If you guys are still on MI9. I did root de la vega. I followed the link from thread in YouTube instructions. Got files from description on YouTube page.

Sent from my SM-N900V using Tapatalk


----------



## Neopolotin75 (Sep 3, 2011)

From what I've seen in other threads they pulled the plug on it because when Kingo gave some code on how the root worked it wasn't the full code and instead it was partial and the part XDA had showed that it pulled phone info like imei,baseband and stuff which Kingo said the imei thing was oversight on their behalf and they will fix it next release but the baseband and stuff was need to provide the correct root since it's coming server side. They also said some info is the same info that gets pulled with abd communicating to the phone. I think it's a little suspect that it goes back and forth and it kinda reminds me of the whole fiasco with Anthrax kernels on the Evo with Chad Goodman. I saw where 1 mod mentioned they were waiting on verification from Kingo and Kingo Says They Are Going To Comply With Xda.

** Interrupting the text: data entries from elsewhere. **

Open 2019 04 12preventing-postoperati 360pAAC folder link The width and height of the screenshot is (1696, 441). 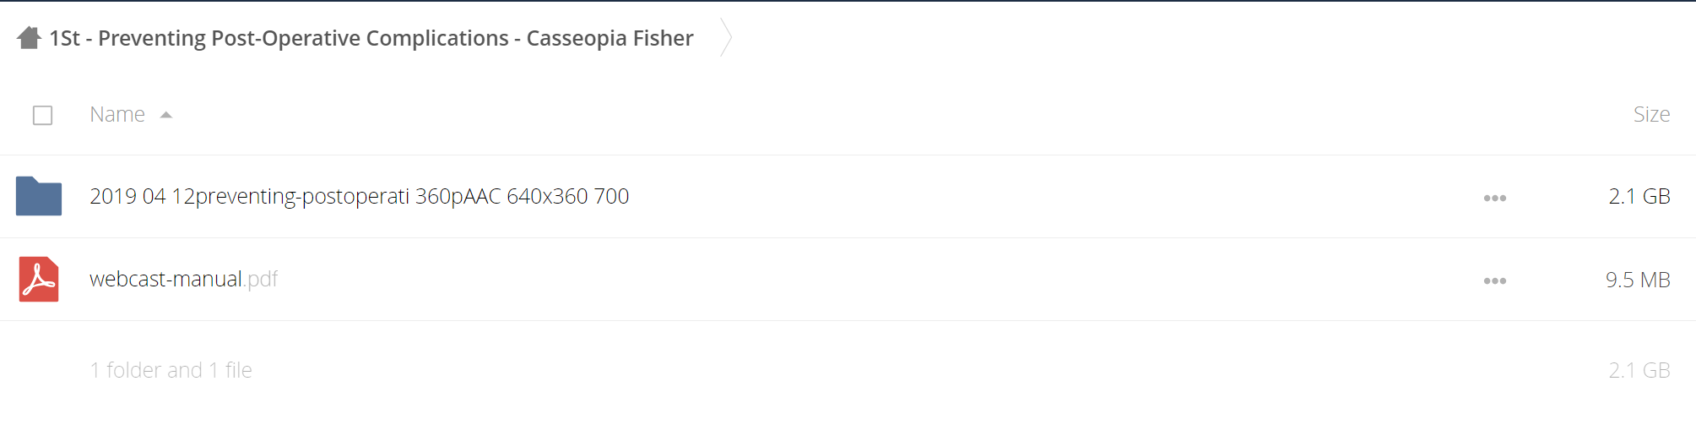point(359,196)
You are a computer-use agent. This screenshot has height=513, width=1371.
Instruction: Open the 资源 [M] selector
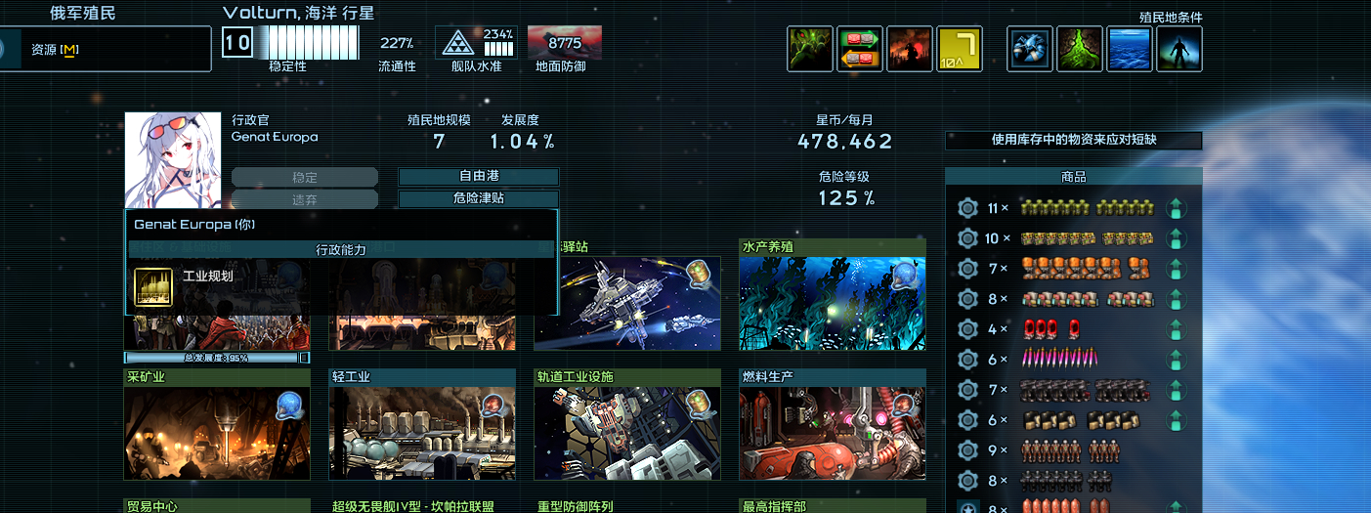[x=106, y=49]
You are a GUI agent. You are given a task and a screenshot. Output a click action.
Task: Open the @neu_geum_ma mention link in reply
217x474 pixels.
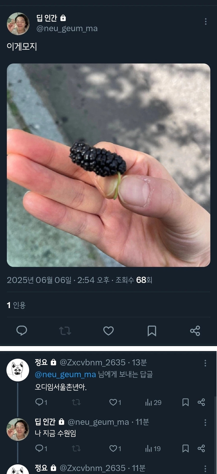tap(65, 374)
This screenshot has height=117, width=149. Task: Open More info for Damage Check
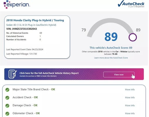pyautogui.click(x=130, y=106)
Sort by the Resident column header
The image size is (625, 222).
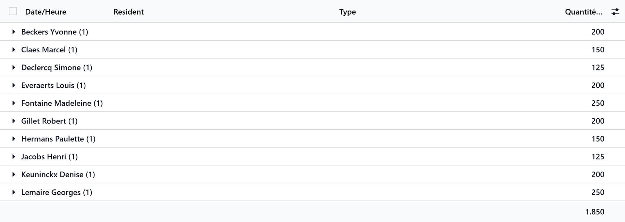[x=128, y=12]
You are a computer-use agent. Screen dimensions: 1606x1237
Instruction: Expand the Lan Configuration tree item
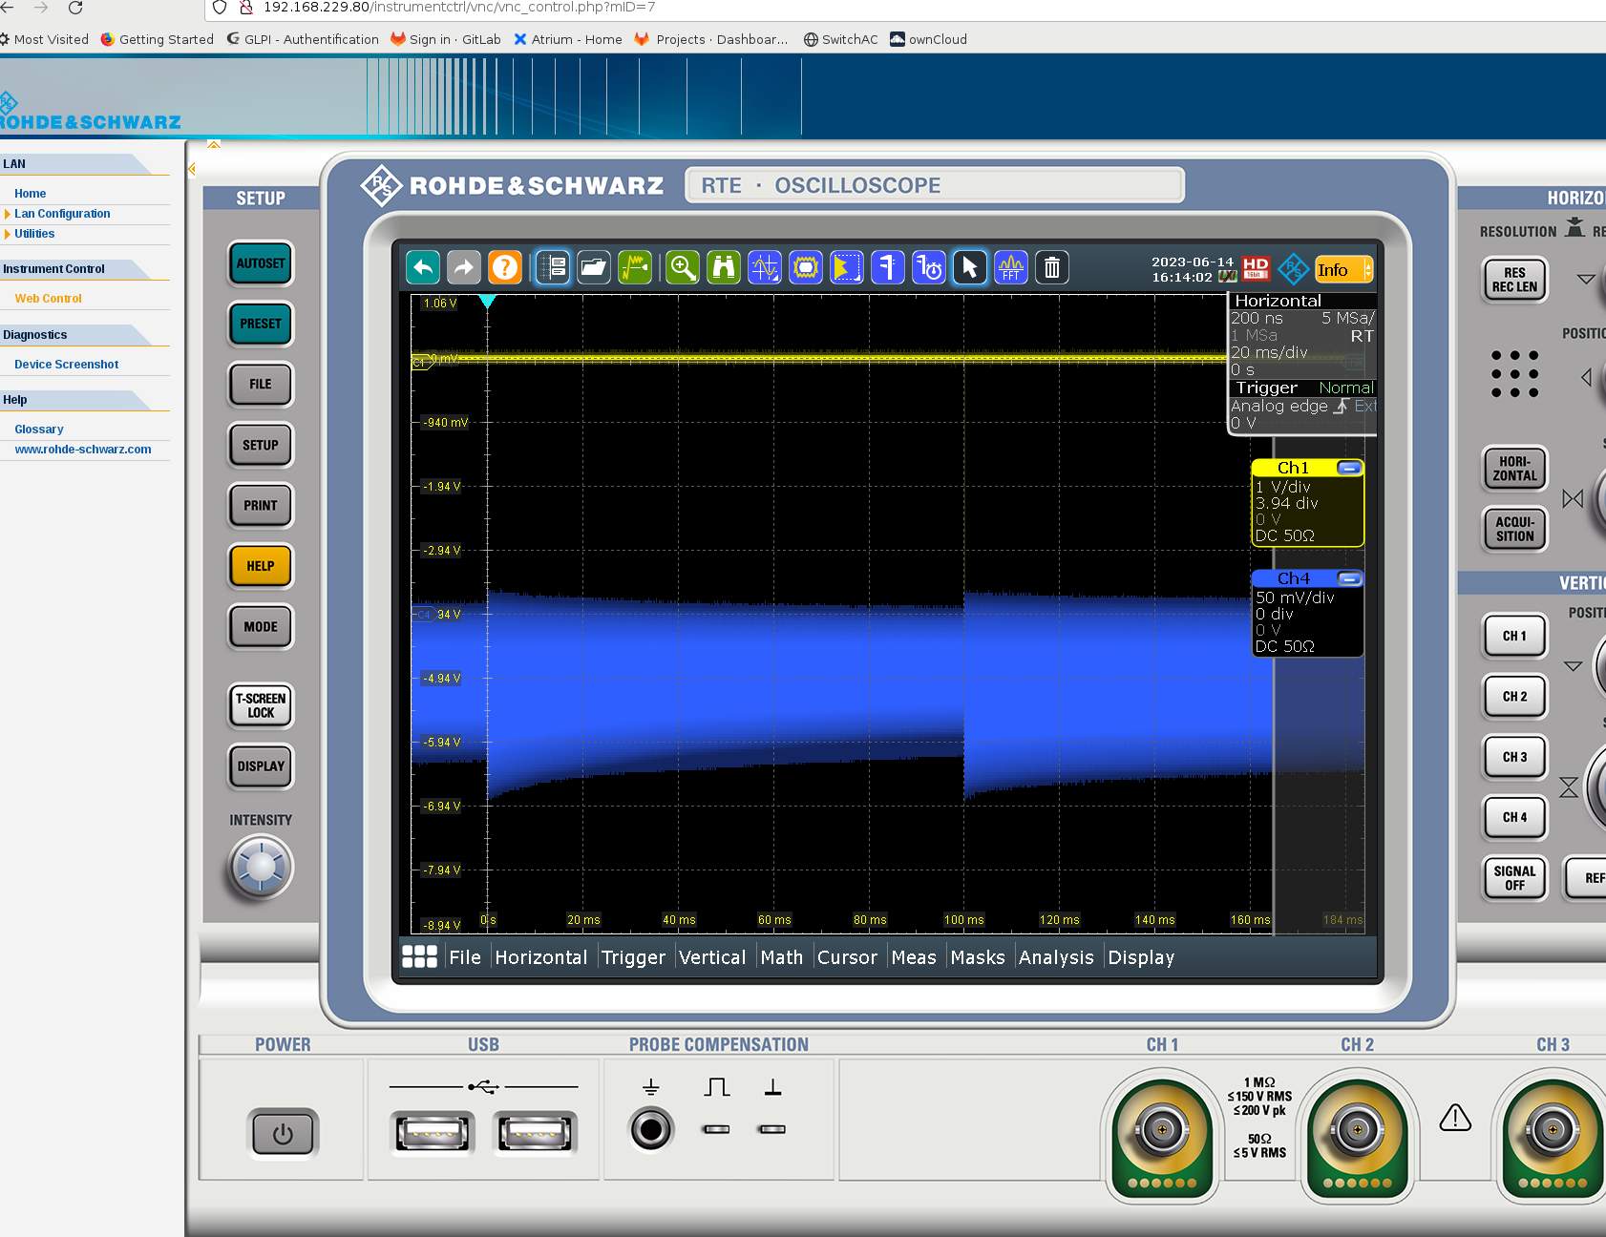click(8, 214)
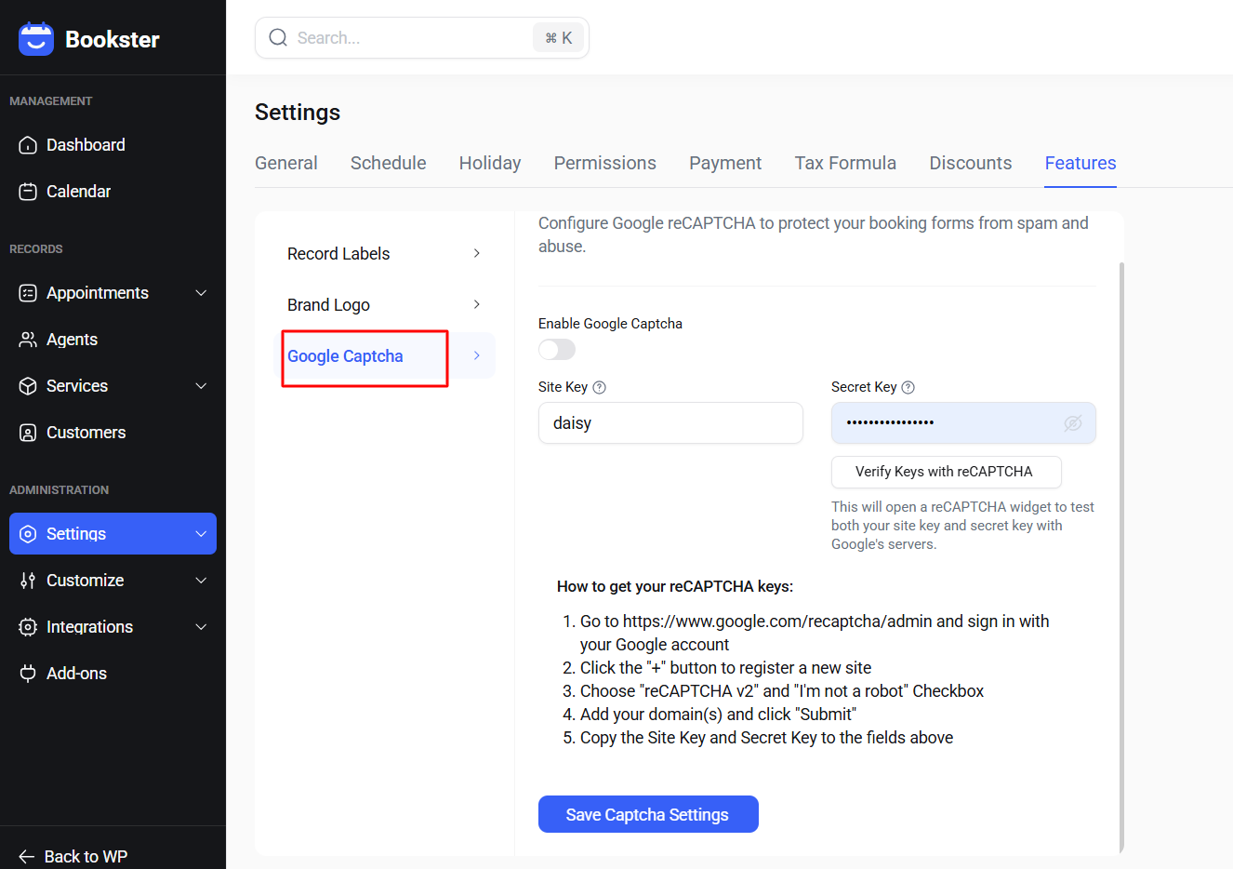Image resolution: width=1233 pixels, height=869 pixels.
Task: Click the Customers icon in sidebar
Action: click(x=28, y=433)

Sent from my SM-N900V using Tapatalk


----------



## penorwood (Oct 3, 2013)

So is the kingo method dangerous or not?

Sent from my SM-N900V using Tapatalk


----------



## Flying_Hellfish (Jun 6, 2011)

penorwood said:


> So is the kingo method dangerous or not?
> 
> Sent from my SM-N900V using Tapatalk


Apparently XDA is still flushing that out.... I think the main danger is that it pulls your imei but kingo is saying they are going to remove that from the info they are gathering to determine the exploit to run.


----------